Process metadata for multiple documents in a directory
Args:
directory: Directory containing Word documents
pattern: File pattern to match (default: "*.docx")
updates: Dict of metadata updates to apply to all documents
export_csv: Path to export metadata to CSV file
Returns:
DataFrame with metadata for all documents
"""
files = glob.glob(os.path.join(directory, pattern))
metadata_records = []
for file_path in files:
filename = os.path.basename(file_path)
try:
# Read current metadata
doc = Document(file_path)
props = doc.core_properties
record = {
"filename": filename,
"path": file_path,
"title": props.title,
"author": props.author,
"created": props.created,
"modified": props.modified,
"last_modified_by": props.last_modified_by,
"revision": props.revision,
"category": props.category,
"comments": props.comments,
"keywords": props.keywords,
"subject": props.subject
}
# Get custom properties
custom_props = {}
try:
for prop in doc.custom_properties:
custom_props[prop.name] = prop.value
record["custom_properties"] = json.dumps(custom_props)
except:
record["custom_properties"] = "{}"
# Update metadata if requested
if updates:
# Apply updates
if "title" in updates and not props.title:
props.title = updates["title"]
if "category" in updates and not props.category:
props.category = updates["category"]
if "keywords" in updates and not props.keywords:
props.keywords = updates["keywords"]
# Apply custom update rules if provided
if callable(updates.get("custom_function")):
updates["custom_function"](doc, props, filename)
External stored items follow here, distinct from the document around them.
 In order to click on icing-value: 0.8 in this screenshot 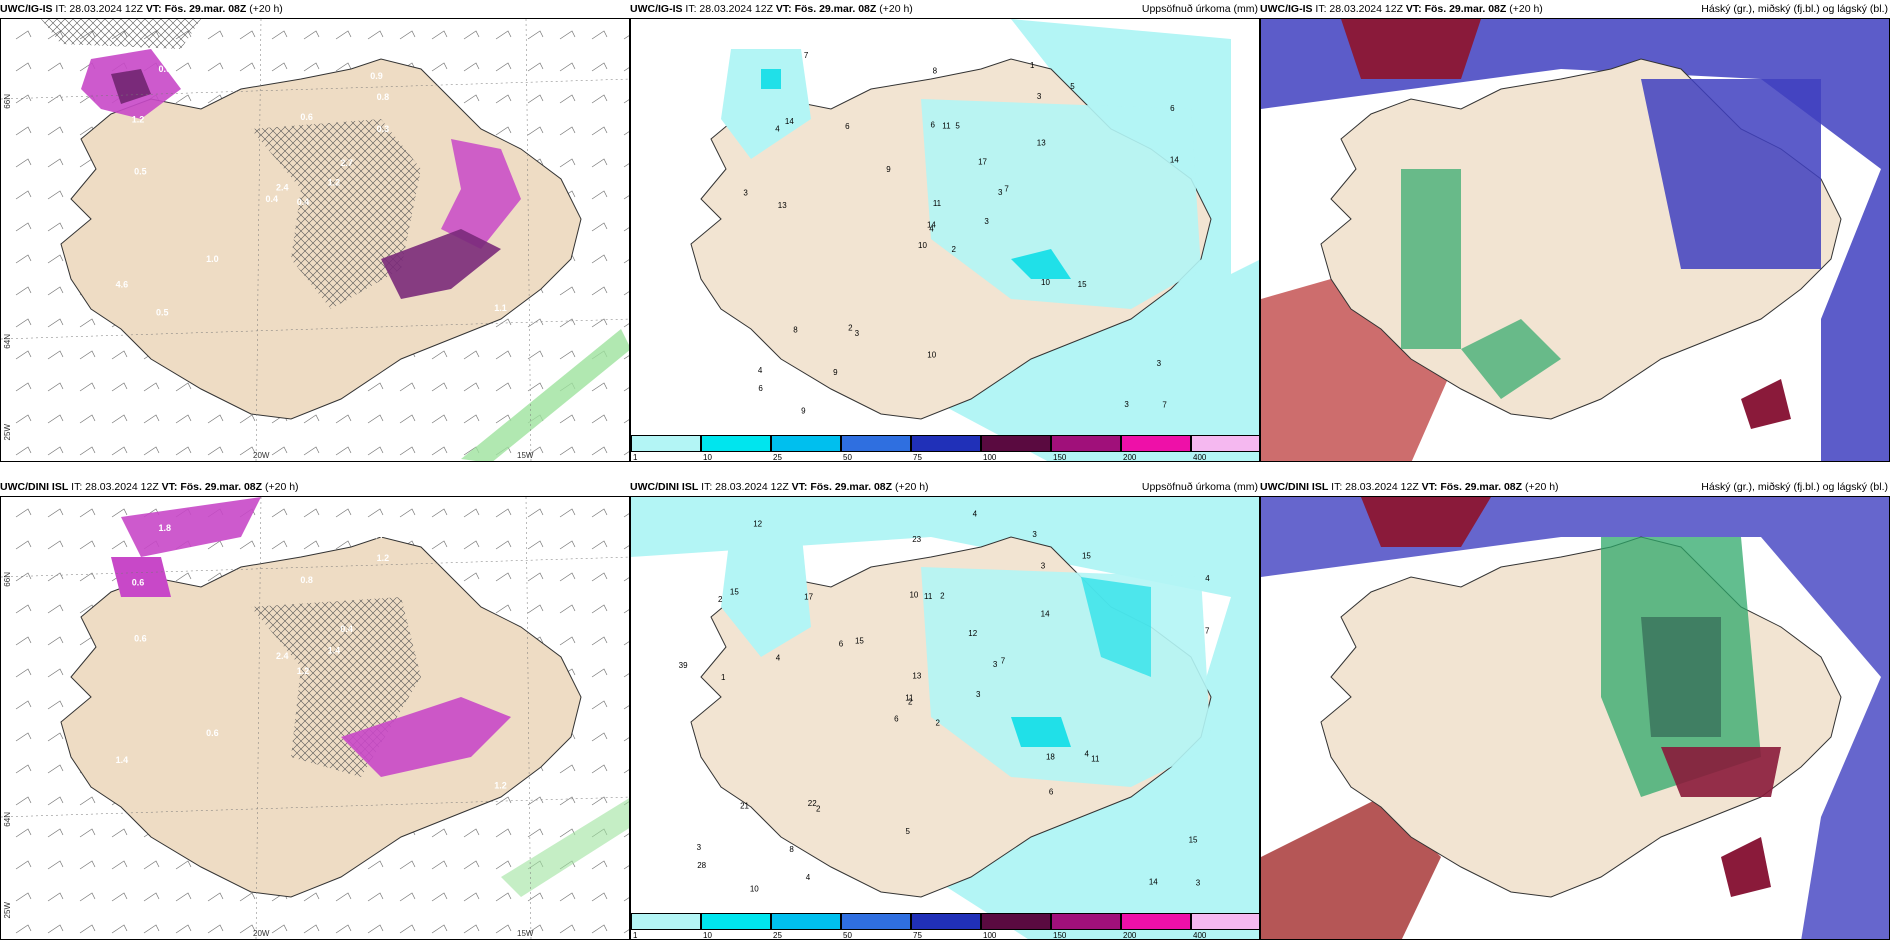, I will do `click(306, 580)`.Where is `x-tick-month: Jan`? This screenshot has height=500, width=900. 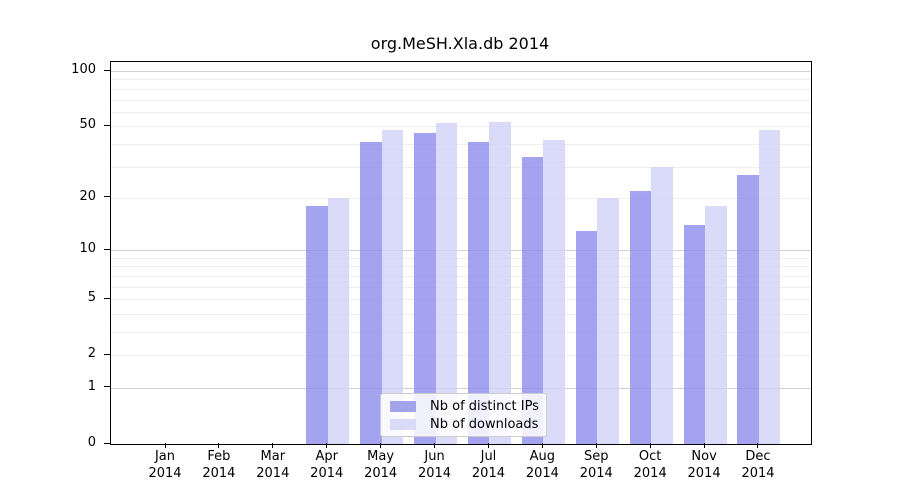
x-tick-month: Jan is located at coordinates (165, 456).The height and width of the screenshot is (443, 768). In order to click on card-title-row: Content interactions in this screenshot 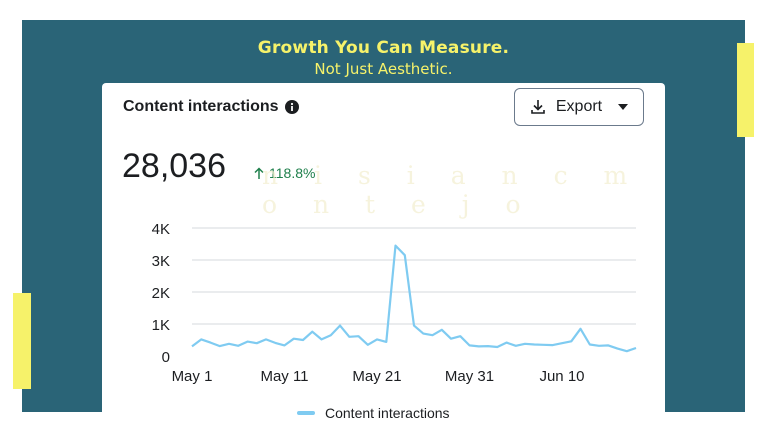, I will do `click(211, 107)`.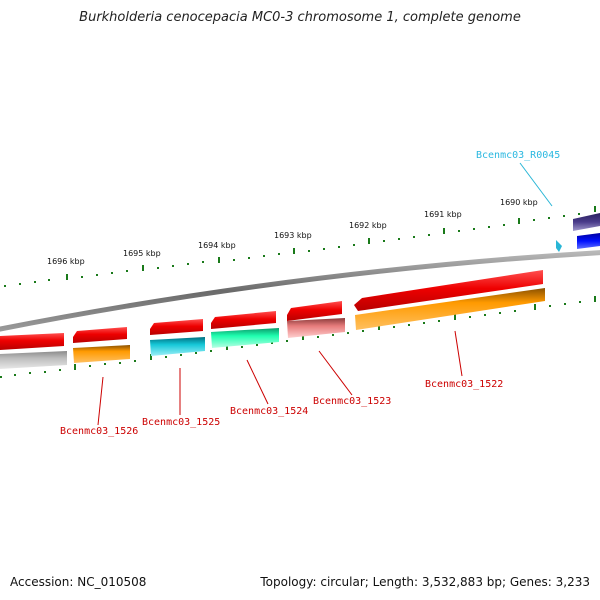 This screenshot has width=600, height=600. Describe the element at coordinates (99, 432) in the screenshot. I see `gene-label-1526: Bcenmc03_1526` at that location.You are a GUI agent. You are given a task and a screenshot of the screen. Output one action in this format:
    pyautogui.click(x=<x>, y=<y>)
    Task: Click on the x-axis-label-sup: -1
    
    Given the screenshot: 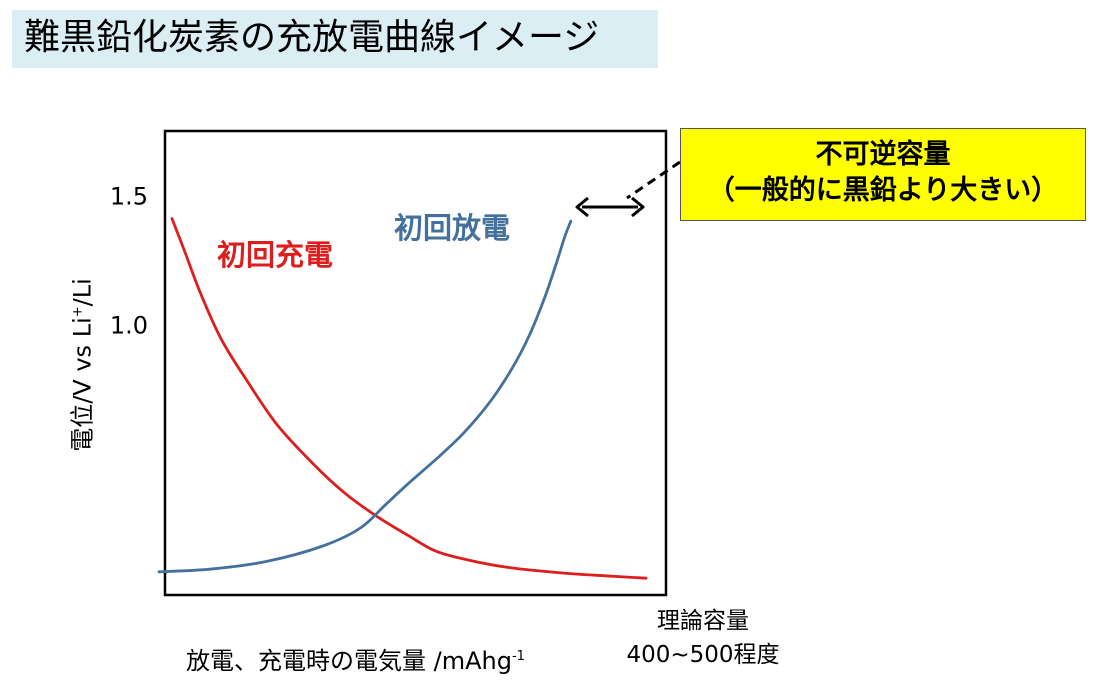 What is the action you would take?
    pyautogui.click(x=518, y=656)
# Save document with updates
doc.save(file_path)
# Update record with new values
record["title"] = props.title
record["category"] = props.category
record["keywords"] = props.keywords
record["modified"] = datetime.datetime.now()
record["last_modified_by"] = "Batch Processor"
metadata_records.append(record)
except Exception as e:
metadata_records.append({
"filename": filename,
"path": file_path,
"error": str(e)
})
# Convert to DataFrame
df = pd.DataFrame(metadata_records)
# Export to CSV if requested
if export_csv:
df.to_csv(export_csv, index=False)
return df
# Example with custom update function
def custom_update_logic(doc, props, filename):
"""Custom logic to update document metadata based on filename or content"""
# Set department based on filename prefix
if filename.startswith("FIN-"):
try:
doc.custom_properties.add("department", "Finance")
except:
doc.custom_properties["department"] = "Finance"
elif filename.startswith("HR-"):
try:
doc.custom_properties.add("department", "Human Resources")
except:
doc.custom_properties["department"] = "Human Resources"
# Set review date for documents without one
try:
if "review_date" not in doc.custom_properties:
# Set review date to 3 months from now
review_date = datetime.datetime.now() + datetime.timedelta(days=90)
doc.custom_properties.add("review_date", review_date)
except:
pass
# Example usage
if __name__ == "__main__":
updates = {
"category": "Company Documents",
"keywords": "internal, documentation",
"custom_function": custom_update_logic
}
results = batch_process_document_metadata(
"company_documents",
updates=updates,
export_csv="document_metadata.csv"
)
print(f"Processed {len(results)} documents")
print(results.head())
This library has been invaluable for me when working on document management systems where maintaining consistent metadata across hundreds or thousands of documents was critical for search and compliance requirements.
These five Python libraries form a powerful toolkit for metadata management across different types of data and file formats. By combining them, I’ve built robust systems that validate, transform, and standardize metadata, ensuring data assets remain discoverable, usable, and well-documented throughout their lifecycle.